Monday, 17 September 2012

Barcelona Day Bed + Blanket

Still in the same room (as all the typewriters) - here's our 'spare' bed, for guests to enjoy a night's sleep at our place, which is also often used in the day for as quiet place to read - it is called a 'day bed' after all.
The symposium I went to last week led by Space Place Practice  got me thinking about a lot of things, which I'll write about in the next few comments. One of which came up was the idea of liminality - it's put quite simply in another blog that is dedicated to travel, which I think is the most easiest experience of liminality to understand and empathise with ...

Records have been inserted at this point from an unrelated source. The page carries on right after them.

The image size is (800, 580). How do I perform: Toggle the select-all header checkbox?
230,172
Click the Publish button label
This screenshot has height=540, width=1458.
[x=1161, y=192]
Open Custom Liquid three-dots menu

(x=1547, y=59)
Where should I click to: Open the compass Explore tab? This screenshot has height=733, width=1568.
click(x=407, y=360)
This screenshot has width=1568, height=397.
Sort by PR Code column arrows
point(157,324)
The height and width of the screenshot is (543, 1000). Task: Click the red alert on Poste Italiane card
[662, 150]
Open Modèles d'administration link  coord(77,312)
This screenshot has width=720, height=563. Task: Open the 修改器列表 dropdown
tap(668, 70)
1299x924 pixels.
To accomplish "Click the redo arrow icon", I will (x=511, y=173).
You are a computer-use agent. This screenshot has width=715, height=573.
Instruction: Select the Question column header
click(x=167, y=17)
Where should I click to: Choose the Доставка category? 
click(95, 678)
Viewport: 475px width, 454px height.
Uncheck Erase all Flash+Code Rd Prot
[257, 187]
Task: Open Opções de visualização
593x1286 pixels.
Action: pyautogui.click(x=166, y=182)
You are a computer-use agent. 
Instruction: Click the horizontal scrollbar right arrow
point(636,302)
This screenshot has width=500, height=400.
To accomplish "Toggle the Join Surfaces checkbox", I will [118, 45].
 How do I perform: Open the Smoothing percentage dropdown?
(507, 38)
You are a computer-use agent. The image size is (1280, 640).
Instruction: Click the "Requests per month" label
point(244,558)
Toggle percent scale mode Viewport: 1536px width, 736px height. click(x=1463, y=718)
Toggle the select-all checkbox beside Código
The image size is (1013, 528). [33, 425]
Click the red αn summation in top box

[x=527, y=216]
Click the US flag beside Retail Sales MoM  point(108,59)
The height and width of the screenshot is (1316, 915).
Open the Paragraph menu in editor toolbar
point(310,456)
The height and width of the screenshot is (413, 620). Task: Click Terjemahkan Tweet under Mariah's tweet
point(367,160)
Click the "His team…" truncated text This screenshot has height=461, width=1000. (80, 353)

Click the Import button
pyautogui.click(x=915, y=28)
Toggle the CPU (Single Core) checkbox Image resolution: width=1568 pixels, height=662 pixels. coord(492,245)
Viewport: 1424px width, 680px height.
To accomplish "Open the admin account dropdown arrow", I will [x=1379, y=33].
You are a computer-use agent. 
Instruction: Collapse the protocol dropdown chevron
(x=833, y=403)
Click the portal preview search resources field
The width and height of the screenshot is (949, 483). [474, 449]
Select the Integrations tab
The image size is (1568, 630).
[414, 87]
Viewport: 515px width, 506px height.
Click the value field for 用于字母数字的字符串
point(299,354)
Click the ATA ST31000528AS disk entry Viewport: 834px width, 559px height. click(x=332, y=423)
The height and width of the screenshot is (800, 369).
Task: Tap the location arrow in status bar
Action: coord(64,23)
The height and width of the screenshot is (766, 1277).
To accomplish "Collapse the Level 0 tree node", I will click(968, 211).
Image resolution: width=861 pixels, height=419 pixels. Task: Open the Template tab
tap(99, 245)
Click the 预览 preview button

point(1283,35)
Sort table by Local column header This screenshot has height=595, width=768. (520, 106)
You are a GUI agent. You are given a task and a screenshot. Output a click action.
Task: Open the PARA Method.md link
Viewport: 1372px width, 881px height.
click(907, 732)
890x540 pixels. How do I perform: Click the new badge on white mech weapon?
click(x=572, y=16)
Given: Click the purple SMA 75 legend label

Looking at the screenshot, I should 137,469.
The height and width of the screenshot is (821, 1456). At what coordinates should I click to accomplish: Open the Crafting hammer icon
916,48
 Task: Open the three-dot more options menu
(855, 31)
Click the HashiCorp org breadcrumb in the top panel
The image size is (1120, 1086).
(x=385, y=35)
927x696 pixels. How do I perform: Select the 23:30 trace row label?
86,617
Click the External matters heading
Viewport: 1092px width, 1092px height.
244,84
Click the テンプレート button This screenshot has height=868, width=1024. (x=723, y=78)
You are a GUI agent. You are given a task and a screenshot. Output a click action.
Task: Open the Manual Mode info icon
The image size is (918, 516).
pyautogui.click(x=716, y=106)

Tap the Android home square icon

'Liminal experiences are those that are characterized by transitions from one state of being to another. Tourists experience liminality when they transition from a home-based state of being to a travel-based state. Liminality also occurs during rights of passage, such as graduating from school, becoming married, becoming a parent, or becoming a new employee of a company. The liminal experience is one of becoming something different, and is potentially transformative, with a shedding of the old and a creation of something new, but also a period of vulnerability and weakness in the face of an uncertain future.'

I've been going through some kind of liminal experience in each room I blog about - (I and) the room always changes in some way afterwards - the space (of the room) becomes a liminal one (in my head at least) when I begin to analyse it. I think I am going through a shift within myself anyway, so therefore this has led to me (through this project) analysing how I live, the objects and items I live with, and their placement within my home - and, in turn, how this affects my life.

I have also been thinking about nostalgia and the idea of using the old to help us apply new meanings to the future. There was a great line in the symposium which I wrote down. "You can't ignore the past, but you don't have to stay there." A bit more about that tomorrow ...

Any similar thoughts P?

Tues 18 Sept.
There were interesting comments from Artist Jane Bailey who's current art practice focuses on engaging with and evoking the lives of older adults in rural North Cornwall. Her work both explores and generates connections between people, and between people and places, which reflects on the contemporary art processes that she employs including: conversing; recording; editing; reflecting; balancing. She has been working with people who have dementia, and was talking about them in reference to being nostalgic, and people often remembering events from their past much more clearly than occurences that had happened recently. As their long term memory is so much clearer than their short-term, they are actually existing in two places, at any one time.

I'm wondering if objects and items from the past, give us more of a sense of 'belonging' than the fabric of the homes that we currently live in. Items that I surround myself with (in my home) seem to make much more sense of 'my position in the world, now.' I know that if I see a photograph of, or an item from our 'family' home it has so much more resonance, and is full of potency, but I couldn't look at those objects on a daily basis.

In relevance to the above, maybe I should comment about the blanket on the bed ...?


  1. Hi A - this is in response to the first part of your post, it was written before I saw yesterdays addition, I'll comment on that later!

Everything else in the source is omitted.